Location, location, location are said to be the most important issues in choosing a retail store. In deciding where to locate a large data centre other considerations are also important, such as:
- The availability and cost of highly skilled staff to install and manage equipment
- The regional or country legislation which requires certain applications to be based in specific countries
- The cost and availability of property suitable for the proposed facility
- The availability and cost of networking pipes
- The ambient temperature of the site, especially if you’re considering fresh air or other alternative cooling techniques
I’m very grateful to David McCann, Microsoft’s General Manager of its Windows Server Division, who spoke at last week’s AMD Server Summit in Austin. He points to another important criterion – the cost of electricity. In a recent two day meeting in London he met with 6 customers running very large operations with tens of thousands of servers, who debated which countries were best to locate their future data centres. They decided that low cost fibre allows a distributed approach (although David himself mentioned that there is no ‘homogeneous latency’ and that there is some variation in countries such as Manila, India and Israel). Server prices continue to decline, or at least price/performance increases steadily with new designs such as AMD’s. Individual salaries for skilled staff can be high, but in some large ‘lights out’ data centres you don’t need very many (I discovered just 12 in HP’s Wynyard facility for instance). David believes that the USA has the cheapest electricity in the World, but other countries are more challenged. In the UK for instance the slowness in replacing coal-fired power stations is like to drive prices up by 25% a year for the next five years, according to the Economist. He claims quite rightly that the top 500 companies in the world need to think about the cost of power.

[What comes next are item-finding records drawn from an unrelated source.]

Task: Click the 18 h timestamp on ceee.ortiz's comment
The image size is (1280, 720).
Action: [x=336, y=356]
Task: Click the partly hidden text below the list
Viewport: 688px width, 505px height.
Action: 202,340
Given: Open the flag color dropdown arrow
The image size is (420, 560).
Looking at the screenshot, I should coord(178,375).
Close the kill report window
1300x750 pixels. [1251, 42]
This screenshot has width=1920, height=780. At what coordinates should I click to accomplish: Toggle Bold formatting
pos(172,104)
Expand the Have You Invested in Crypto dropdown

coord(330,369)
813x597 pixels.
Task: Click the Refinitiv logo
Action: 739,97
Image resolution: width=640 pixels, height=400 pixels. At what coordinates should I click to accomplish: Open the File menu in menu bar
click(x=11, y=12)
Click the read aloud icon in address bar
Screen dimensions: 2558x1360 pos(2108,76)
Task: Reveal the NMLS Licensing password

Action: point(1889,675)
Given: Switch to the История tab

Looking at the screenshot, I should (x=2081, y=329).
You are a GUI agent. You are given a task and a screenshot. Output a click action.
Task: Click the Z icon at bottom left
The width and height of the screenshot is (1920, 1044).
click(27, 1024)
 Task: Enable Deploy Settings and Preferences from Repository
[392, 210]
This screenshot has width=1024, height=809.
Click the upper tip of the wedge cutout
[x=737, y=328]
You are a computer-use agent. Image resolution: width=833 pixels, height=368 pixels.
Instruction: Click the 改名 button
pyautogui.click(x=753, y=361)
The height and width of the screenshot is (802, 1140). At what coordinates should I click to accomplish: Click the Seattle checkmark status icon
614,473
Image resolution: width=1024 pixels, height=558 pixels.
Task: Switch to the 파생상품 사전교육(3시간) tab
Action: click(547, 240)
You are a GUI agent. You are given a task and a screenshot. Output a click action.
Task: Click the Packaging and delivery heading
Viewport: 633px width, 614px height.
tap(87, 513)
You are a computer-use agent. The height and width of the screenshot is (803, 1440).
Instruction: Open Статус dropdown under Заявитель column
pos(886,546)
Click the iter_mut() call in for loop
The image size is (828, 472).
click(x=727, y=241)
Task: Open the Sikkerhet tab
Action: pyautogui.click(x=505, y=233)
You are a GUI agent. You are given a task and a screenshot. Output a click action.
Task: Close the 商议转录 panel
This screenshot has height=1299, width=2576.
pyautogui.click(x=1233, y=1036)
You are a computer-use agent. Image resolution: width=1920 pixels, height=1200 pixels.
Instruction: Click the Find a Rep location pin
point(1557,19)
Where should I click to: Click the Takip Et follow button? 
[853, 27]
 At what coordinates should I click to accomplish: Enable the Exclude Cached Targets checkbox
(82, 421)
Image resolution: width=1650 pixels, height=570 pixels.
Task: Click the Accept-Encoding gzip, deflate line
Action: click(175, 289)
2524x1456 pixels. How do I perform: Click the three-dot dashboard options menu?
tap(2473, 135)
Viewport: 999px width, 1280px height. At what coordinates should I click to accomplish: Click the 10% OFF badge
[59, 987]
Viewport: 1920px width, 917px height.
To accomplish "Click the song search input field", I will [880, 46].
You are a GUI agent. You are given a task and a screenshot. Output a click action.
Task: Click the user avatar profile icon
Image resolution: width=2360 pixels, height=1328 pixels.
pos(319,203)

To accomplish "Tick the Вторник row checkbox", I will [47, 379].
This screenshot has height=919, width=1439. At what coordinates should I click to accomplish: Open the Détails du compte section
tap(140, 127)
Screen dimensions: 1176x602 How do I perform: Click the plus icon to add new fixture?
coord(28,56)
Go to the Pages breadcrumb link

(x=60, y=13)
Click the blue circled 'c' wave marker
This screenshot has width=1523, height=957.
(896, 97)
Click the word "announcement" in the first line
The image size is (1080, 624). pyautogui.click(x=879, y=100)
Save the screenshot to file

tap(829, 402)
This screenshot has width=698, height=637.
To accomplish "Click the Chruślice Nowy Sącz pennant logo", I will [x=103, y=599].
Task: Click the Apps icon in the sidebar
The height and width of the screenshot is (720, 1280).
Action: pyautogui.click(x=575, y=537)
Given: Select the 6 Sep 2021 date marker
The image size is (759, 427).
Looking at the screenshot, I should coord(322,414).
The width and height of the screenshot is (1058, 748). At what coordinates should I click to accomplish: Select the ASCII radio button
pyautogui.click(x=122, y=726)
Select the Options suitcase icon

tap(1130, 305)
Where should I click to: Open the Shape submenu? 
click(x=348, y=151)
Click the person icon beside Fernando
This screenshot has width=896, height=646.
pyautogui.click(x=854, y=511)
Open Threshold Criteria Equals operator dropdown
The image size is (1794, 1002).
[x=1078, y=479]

Obviously the price and availability of electricity has already played a role in building new facilities: Google’s decision to use hydroelectric power in Colorado wasn’t just about CSR and Iceland has been promoting its advantages in geothermal power and cool ambient temperatures. I believe David is right in predicting that electricity price arbitrage will play a growing role in decisions about where to place new data centres, whether for Cloud Computing or other purposes.
Didn’t Google file a patent for a ‘water-based data centre’? There would be similar cost savings around this approach too.
Thank you Richard. I’m interested in all cooling techniques and other ways of cutting price/performance. Do you have a source at Google I could talk to? For me it’s CSR if there’s something unique in the approach of course.